O repasse de R$ 5 mil em verbas pecuniárias, realizado pelo juiz Pereira Junior, garantiu a realização de um projeto da Escola Municipal de Ensino Fundamental Cônego Ambrósio Silva chamado “Histórias que o povo conta”, coordenado pela professora Renilda Pereira de Medeiros com alunos do 6º ao 9º ano. Os estudantes ouviram relatos de vida dos moradores idosos da cidade, repletos de declarações valiosas para preservação e estudo da história e cultura brasileiras.
Eventos – Em outras cidades do Rio Grande do Norte – como nos municípios de Currais Novos, Macaíba, Nova Cruz e Apodi –, as varas de execução penal têm destinado a verba arrecadada com a aplicação das penas pecuniárias a eventos culturais e esportivos. Ano passado, foi realizada, por exemplo, uma corrida em Nova Cruz e passeio ciclístico com grande participação da sociedade e pessoas com deficiência. Já no município de Cruzeta, foi realizado no ano passado um evento em comemoração à Semana do Folclore, com palestras sobre a obra de Câmara Cascudo e uma homenagem das bandas formadas por crianças e adolescentes, ao músico potiguar Tonheca Dantas, autor da valsa “Royal Cinema”, tocada pela BBC de Londres durante a 2ª Guerra Mundial.
De acordo com o juiz Pereira Junior, o objetivo é a realização de eventos que envolvam toda a sociedade, além de fazer que o recurso das penas pecuniárias seja empregado em ações de combate ao crime. No caso da corrida organizada na cidade de Nova Cruz, por exemplo, o lema foi “se beber, não dirija”, já que grande parte dos recursos pecuniários tem origem em infrações de trânsito. “Destinamos em 2014 R$ 11 mil para um centro de recuperação de dependentes químicos”, diz o magistrado.
Resolução 154 – A norma de 2012, que vem incentivando a destinação das penas pecuniárias para instituições sociais, foi elaborada com o objetivo de dar maior efetividade e uniformizar as prestações pecuniárias, aprimorando a qualidade da destinação destas penas.
Conforme a Resolução do CNJ, a verba pecuniária, quando não destinada à vítima ou a seus dependentes, deve ser, preferencialmente, repassada a entidade pública ou privada com finalidade social, previamente conveniada.

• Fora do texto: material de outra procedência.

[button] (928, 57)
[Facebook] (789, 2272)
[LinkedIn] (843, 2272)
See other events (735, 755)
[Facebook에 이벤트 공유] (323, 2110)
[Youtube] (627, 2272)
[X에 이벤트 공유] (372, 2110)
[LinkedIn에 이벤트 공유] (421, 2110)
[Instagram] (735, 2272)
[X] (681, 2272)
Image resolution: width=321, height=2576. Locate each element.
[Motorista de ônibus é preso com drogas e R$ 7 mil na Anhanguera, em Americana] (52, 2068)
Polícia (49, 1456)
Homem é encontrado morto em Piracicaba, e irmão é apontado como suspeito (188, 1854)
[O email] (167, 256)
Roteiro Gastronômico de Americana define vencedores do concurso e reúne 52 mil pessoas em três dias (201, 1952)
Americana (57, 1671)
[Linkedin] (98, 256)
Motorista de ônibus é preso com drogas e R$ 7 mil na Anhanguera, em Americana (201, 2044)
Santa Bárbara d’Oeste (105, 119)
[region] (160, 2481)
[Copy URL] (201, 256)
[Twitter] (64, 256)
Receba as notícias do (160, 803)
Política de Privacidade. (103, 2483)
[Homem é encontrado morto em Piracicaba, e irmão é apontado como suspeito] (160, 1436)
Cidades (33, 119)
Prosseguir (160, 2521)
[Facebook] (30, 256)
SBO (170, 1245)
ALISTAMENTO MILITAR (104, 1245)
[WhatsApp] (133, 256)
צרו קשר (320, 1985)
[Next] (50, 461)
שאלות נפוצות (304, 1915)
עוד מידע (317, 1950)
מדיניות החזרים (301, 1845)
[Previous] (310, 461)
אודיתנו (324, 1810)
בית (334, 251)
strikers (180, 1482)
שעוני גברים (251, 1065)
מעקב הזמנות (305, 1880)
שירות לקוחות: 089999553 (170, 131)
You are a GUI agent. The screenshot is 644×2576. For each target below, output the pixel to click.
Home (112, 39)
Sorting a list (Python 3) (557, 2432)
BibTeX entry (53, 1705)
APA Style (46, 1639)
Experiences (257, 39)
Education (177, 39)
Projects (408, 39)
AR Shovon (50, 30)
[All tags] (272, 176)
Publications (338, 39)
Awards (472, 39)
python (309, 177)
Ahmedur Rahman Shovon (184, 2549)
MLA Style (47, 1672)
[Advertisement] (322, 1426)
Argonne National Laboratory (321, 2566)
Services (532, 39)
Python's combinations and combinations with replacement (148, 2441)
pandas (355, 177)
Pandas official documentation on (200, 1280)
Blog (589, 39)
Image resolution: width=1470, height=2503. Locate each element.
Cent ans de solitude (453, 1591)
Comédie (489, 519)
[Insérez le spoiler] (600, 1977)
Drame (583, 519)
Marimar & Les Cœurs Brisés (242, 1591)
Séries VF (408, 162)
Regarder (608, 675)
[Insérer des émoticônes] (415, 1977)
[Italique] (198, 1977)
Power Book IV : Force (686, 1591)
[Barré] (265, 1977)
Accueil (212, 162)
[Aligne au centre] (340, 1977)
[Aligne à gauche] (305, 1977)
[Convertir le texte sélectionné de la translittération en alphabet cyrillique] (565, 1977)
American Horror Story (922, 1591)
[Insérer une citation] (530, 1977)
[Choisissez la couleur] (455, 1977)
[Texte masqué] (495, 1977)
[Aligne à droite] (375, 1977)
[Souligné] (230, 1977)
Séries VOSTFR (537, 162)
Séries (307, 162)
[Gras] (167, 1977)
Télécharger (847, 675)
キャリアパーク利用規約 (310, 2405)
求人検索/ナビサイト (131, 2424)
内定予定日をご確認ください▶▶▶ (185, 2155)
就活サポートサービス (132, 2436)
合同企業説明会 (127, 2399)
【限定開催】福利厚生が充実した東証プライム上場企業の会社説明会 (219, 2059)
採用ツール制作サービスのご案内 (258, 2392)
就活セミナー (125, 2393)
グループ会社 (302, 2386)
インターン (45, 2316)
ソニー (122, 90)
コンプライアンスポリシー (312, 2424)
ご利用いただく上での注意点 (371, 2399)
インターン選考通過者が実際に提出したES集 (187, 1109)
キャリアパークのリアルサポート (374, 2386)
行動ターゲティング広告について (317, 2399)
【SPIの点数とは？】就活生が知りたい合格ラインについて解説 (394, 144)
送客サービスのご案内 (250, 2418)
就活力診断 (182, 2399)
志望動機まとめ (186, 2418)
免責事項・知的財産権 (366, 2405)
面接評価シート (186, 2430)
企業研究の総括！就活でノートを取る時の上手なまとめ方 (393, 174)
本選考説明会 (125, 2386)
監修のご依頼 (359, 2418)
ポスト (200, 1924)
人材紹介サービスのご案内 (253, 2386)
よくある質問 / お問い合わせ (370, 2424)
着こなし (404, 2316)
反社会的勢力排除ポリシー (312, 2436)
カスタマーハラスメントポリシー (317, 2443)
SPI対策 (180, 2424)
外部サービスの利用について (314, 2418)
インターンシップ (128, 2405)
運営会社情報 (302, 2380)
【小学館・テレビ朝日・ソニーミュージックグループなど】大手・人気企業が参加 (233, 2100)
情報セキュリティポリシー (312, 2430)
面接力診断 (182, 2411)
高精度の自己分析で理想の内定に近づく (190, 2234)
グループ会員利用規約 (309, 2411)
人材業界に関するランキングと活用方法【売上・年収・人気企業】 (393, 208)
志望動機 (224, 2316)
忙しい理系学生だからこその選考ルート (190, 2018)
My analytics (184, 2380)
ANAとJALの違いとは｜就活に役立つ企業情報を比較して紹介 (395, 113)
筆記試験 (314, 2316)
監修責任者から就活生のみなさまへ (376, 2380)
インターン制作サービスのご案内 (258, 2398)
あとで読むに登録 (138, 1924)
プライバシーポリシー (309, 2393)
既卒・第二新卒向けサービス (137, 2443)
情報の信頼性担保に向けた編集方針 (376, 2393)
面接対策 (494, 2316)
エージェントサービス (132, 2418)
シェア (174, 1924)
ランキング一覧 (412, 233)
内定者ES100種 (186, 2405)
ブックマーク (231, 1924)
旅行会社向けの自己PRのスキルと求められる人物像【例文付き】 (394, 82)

A verba deve ser recolhida em conta judicial vinculada à unidade gestora, com movimentação apenas por meio de alvará assinado pelo juiz. Seu repasse deve priorizar entidades que mantenham, por maior tempo, número expressivo de cumpridores de prestação de serviços à comunidade ou a instituição pública. Na mesma condição estão as que atuam diretamente na execução penal, na assistência à ressocialização de condenados, na assistência a vítimas de crimes e na prevenção da criminalidade, a exemplo dos conselhos da comunidade.
Outro possível destino desses recursos, segundo a norma do CNJ, são atividades de caráter essencial à segurança pública, à educação e à saúde, desde que atendam às áreas vitais de relevante cunho social, a critério da unidade gestora.